ALH84001 - Martian Meteorite
A Martian meteorite found in Antarctica, cataloged as ALH84001, displays features that many scientists believe to be fossils of microscopic bacteria. (Image credit: NASA)

In 1984, a team of scientists in Antarctica's Allan Hills region found a potato-shaped meteorite, which came to be known as ALH84001. At first, they didn't have any reason to believe there was anything special about this meteorite, and it underwent the typical cataloging process that all such meteorites go through. Ten years later, a curious researcher used radiometric dating on ALH84001 and discovered that it was a Martian meteorite that had formed 4.5 billion years ago.

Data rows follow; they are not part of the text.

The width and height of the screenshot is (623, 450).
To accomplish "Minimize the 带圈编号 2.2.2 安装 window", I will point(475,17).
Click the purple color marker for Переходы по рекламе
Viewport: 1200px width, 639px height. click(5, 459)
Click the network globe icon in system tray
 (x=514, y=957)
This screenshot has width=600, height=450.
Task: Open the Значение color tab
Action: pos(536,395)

Because of its old age, which meant that it existed on Mars when liquid water probably flowed, scientists decided to examine the rock more closely. Observing the meteorite through a special scanning electron microscope that provides high-resolution images of a sample surface, they found chains of rod-shaped structures that looked like the fossils of ancient Martian bacteria-like organisms. In addition, carbonate deposits in the rock revealed that liquid water had flowed through it, indicating that one of the main requirements for life had been present in the rock at some time.

But some scientists questioned the evidence, claiming that non-biological mechanisms could have produced the structures. Others believed that the observed structures were the result of contamination of the meteorite during its 13,000 years on Earth.

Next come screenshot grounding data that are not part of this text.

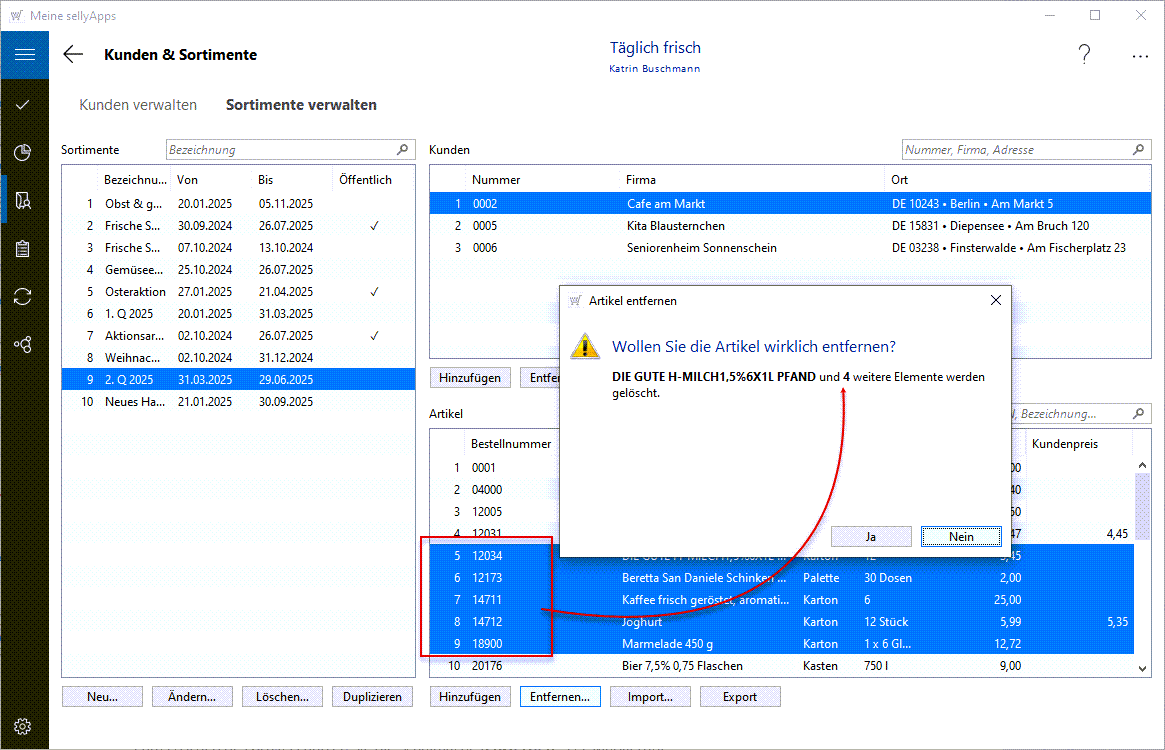Screen dimensions: 1165x750
Task: Open the share nodes sidebar icon
Action: click(x=23, y=344)
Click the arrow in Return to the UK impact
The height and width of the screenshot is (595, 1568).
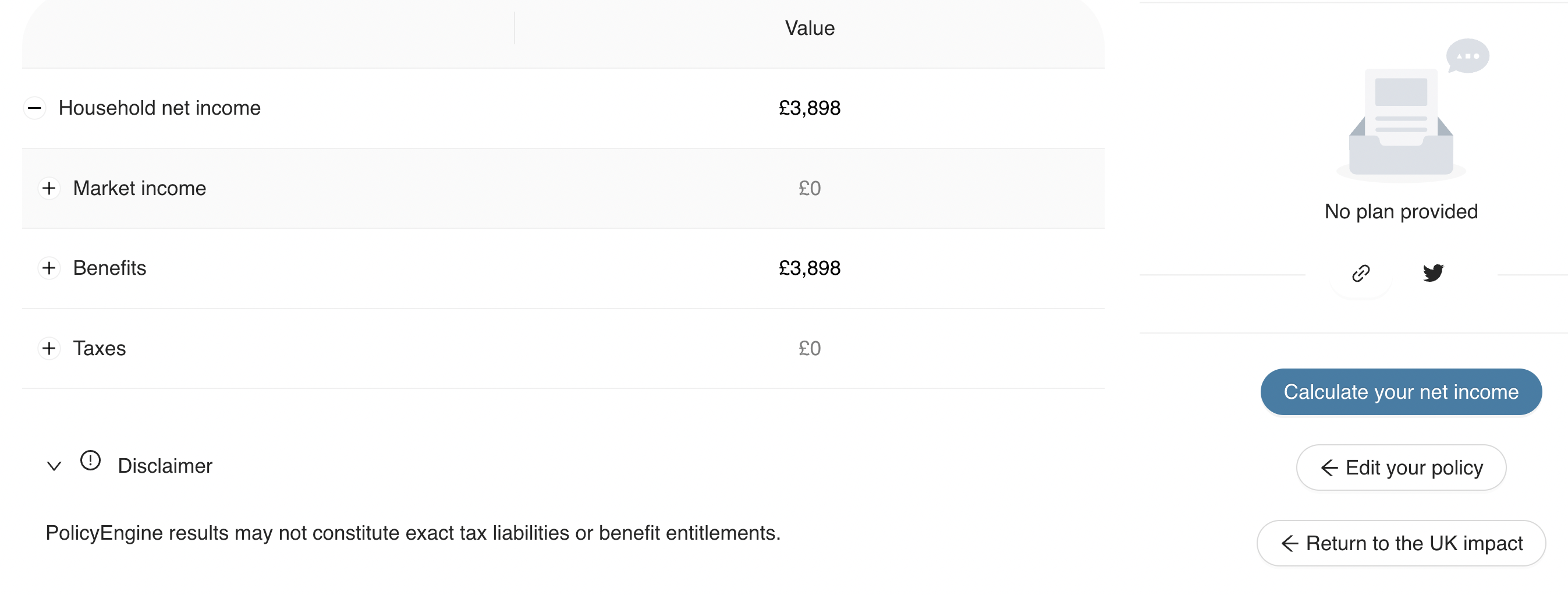coord(1289,543)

The jury is still out on ALH84001's fossil-like structures, and researchers continue to conduct more testing on it as new technologies are developed. But determining whether life existed on Mars only by examining meteorites will be difficult. For example, most rocks on Earth do not contain fossils, yet we know that life has existed here for a long time. If an impact event were to launch a rock from Earth into space, and the rock was found by another civilization in 4 billion years, they would be wrong if they assumed that the lack of fossils in the rock ruled out life on Earth.

Life in a Subsurface Ocean: Europa

The image on the left, acquired by the Galileo spacecraft, shows a region of Europa's crust that is made up of blocks thought to have broken apart and "rafted" into new positions. These features are the best geologic evidence to date that Europa may have had a subsurface ocean at some time in its past. (Image credit: NASA/JPL-Caltech)
Considering the unique requirements of life-bearing planets, only a handful of celestial neighborhoods in our solar system qualify as likely candidates for life. One such location is Europa, one of Jupiter's four large moons.

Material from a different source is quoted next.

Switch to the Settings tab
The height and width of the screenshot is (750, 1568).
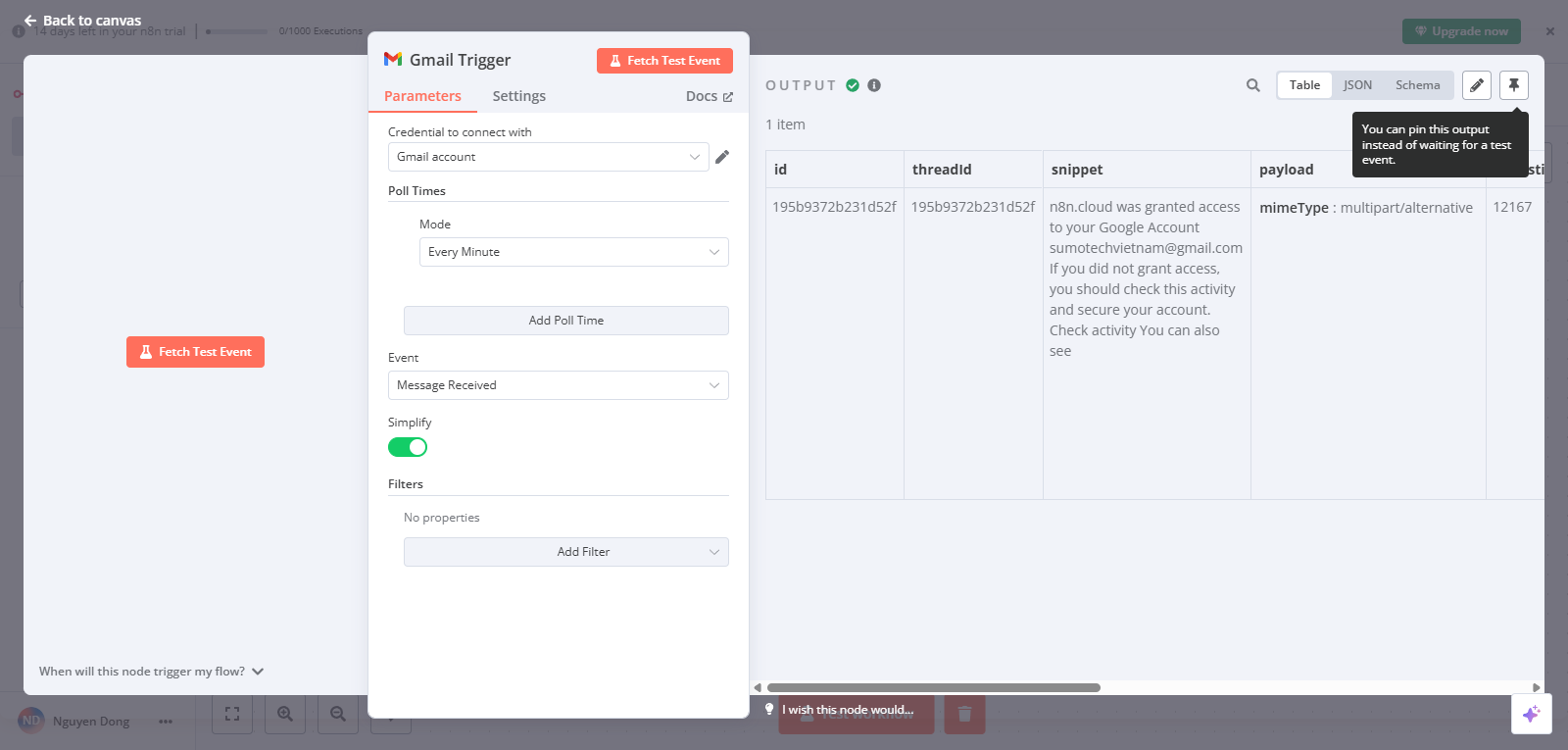tap(518, 96)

In 1979, images from the Voyager spacecrafts revealed a network of cracks and ridges on Europa's surface, and later investigations confirmed that Europa is covered by a shell of ice. Most planets and moons without an atmosphere are covered with impact craters, yet Europa has surprisingly few of them - leading researchers to believe that recent geologic activity has essentially erased the craters from view.

Europa Ice
Disconnected islands of ice on Europa's surface are visible in this enhanced color image taken by the Galileo spacecraft. (Image credit: Galileo Project/JPL/NASA)

Many scientists now believe that a vast ocean of liquid water could lie beneath Europa's surface ice layer, and that subsurface water from the ocean may occasionally break through and repave Europa's surface. In the 1990s, instruments onboard the Galileo mission detected a magnetic field on Europa - highly unusual for a moon. The magnetic field is believed to be caused by currents from an electrical conductor, and a salty ocean could serve as such a conductor.

Oceans on Earth are overflowing with life, and many biologists believe that life on Earth got its jump-start in deep-sea vents. If Europa has an ocean with similar deep ocean vents, they could provide the necessary energy source for chemical reactions and, thus, the formation of complex organic molecules.

Future missions to Europa could probe the surface with radar to determine the thickness of the ice and also penetrate the top layers of ice to see exactly what lies beneath.